So, so, so routine. With ten down and perhaps no more to go, Gordon Brown has his Budget day performance off pat.
And he’s not the only one. So too have those who now count as his principal targets - the army of tax planners, finance directors, treasurers and others charged with structuring corporate finances so that as little as realistically possible flows in the chancellor’s direction.
Here is the abbreviated, anonymous, lunchtime diary of one head of corporate treasury at a large Footsie company:
12.30: Turn on the box, turn half an ear to Gordon’s parliamentary address (Isn’t this last year’s speech?).
13.35: Hit the net, quick ... treasury website ...budget ... press notices... PN3... “Protecting Tax Revenues.” Okay. “Modification and Extension of the Disclosure Regime ...Remuneration tax avoidance involving options ... Tax avoidance involving financial products ... the exploitation of the group continuity rules for loan relationships and derivative contracts ...contrived arrangements which cause profits on loan relationships to be de-recognised for accounting and hence tax purposes ...contrived arrangements within groups of companies to avoid tax on interest; and attempts by companies to get around the ‘shares as debt’ rules...”
13.45: Hmm. This is looking scary. Go to HMRC website for more details. Notices ...budget notes ...consultation documents ... responses to draft legislation in PBR ... new draft clause for finance bill ...
13.50: “What does that mean?” Close browser. Phone pal at PWC for quick rant. He’s busy, but he agrees. Phone pal at Ernst & Young and repeat conversation. Ditto KPMG and Deloitte.
14.00: Phone home to say leaving office early. There’s no decoding this stuff today. I’ve got breakfast meetings tomorrow with two of the Big Four and hopefully, by then, a bit of light may have been shed on the matter ...
How much light is something we can only speculate upon for now. Relations between HM Treasury and corporate financial planners of all flavours can rarely have been at such a low ebb. It has been the case for two years now - ever since the declaration in 2004’s budget that all tax avoidance schemes would have to be reported to the merged HM Revenue & Customs within days of a scheme being implemented.

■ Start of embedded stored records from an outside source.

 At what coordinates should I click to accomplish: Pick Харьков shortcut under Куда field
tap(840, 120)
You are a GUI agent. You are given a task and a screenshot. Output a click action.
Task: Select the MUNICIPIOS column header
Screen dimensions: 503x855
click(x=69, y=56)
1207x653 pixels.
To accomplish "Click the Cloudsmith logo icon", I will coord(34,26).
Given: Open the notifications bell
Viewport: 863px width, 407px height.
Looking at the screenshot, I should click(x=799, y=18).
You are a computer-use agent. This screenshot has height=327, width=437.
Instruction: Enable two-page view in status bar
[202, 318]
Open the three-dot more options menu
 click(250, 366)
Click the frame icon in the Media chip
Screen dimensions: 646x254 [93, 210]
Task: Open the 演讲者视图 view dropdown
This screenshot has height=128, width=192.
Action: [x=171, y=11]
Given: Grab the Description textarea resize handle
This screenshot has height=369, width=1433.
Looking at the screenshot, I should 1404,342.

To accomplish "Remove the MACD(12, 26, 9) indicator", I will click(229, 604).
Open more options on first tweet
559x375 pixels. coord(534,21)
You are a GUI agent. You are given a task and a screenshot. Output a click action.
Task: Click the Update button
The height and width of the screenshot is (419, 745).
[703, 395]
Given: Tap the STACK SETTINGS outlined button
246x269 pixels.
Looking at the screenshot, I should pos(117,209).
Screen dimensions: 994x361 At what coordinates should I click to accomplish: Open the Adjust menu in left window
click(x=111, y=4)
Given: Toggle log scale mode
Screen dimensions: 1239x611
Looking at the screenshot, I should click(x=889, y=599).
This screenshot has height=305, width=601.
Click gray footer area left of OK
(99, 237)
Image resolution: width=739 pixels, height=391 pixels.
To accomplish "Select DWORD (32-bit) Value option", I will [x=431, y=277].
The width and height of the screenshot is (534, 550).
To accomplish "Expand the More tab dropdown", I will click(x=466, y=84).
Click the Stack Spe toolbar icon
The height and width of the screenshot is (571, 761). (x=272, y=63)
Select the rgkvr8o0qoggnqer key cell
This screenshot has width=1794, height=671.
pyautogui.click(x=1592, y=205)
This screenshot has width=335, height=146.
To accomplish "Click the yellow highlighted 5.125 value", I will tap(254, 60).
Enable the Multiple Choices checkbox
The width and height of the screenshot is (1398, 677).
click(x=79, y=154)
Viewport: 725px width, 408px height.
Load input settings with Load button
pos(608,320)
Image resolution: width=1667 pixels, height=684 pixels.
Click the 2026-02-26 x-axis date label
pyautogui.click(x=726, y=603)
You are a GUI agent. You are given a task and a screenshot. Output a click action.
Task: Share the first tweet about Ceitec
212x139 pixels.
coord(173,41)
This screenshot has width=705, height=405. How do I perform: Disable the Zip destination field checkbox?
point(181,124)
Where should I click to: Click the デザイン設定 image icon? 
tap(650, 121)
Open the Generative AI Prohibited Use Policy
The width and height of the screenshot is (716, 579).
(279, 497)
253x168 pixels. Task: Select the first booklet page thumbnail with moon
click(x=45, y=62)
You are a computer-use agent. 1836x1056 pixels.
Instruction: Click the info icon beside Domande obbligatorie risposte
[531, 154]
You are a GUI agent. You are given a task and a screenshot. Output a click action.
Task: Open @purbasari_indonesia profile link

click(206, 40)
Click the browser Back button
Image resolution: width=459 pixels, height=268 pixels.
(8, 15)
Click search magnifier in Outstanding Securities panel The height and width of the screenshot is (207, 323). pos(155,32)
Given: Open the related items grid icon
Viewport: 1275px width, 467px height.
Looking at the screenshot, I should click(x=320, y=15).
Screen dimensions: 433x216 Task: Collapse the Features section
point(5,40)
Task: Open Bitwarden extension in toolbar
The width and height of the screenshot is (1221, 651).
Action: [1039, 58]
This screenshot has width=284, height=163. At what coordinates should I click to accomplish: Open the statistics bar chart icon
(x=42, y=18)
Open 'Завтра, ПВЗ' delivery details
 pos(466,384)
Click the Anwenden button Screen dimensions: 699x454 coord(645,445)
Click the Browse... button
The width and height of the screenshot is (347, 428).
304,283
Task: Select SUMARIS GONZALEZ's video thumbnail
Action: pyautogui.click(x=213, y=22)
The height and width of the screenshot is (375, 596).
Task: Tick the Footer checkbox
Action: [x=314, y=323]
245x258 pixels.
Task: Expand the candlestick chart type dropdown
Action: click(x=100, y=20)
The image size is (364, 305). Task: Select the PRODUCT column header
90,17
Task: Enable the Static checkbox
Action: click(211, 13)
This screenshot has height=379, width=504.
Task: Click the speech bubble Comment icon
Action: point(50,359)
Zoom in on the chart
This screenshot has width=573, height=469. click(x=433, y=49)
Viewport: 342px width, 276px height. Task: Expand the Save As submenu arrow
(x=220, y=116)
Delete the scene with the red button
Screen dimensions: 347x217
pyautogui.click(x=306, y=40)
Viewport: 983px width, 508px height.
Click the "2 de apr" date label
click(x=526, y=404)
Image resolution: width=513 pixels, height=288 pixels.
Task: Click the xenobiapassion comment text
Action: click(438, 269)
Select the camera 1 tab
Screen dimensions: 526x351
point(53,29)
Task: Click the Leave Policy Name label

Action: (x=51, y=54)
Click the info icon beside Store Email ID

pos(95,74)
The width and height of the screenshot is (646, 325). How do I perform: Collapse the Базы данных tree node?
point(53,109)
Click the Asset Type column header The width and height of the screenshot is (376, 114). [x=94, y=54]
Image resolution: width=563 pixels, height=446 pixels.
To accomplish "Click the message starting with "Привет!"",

The worst moment came just under a year ago when the treasury sought to stamp out a long-standing avoidance practice know as deferred subscription agreements, or defeasance structures. These allowed companies to exploit differences in the way that equity and debt are treated by the tax authorities, but the draft legislation aimed at closing loop-holes threatened to close down much of UK plc instead. In short, the draft measures introduced uncertainty into the way in which almost all large firms shift profits from subsidiary to parent level in a group.
Tempers were exacerbated by the fact that the sudden general election had left the finance bill in limbo. With Treasury and Inland Revenue officials in purdah, corporate treasurers up and down the land were simply left to panic.
The confusion eventually abated and suitably amended draft legislation arrived in the pre-Budget report. Consultation on that legislation has been published on Wednesday, yet Customs & Revenue seem to have chosen to ignore one popular plea from the financial world: namely that those constructing legitimate tax schemes should be able to pre-vet them with the authorities, rather than having to implement schemes and then hope that the Revenue agrees they are legit.
Companies want certainty, but it seems that the tax man is all too happy to see those who seek to avoid tax exist in a perpetual state of uncertainty. Indeed, at a conference last year taxman-in-chief Dave Hartnett was asked how large his new compliance unit at Revenue & Customs was likely to get. “As large as it needs to be to change corporate behaviour,” was his reply.
The new rash of measures unveiled on Wednesday are accompanied by draft legislation, which should minimise a repeat of last year’s ugly confrontations. But along the way something has been eroded - something known as trust. In a climate of suspicion, where financiers are haunted by phrases like “double taxation” and “retrospective action,” the small print in this Budget will be crawled over deep into the night.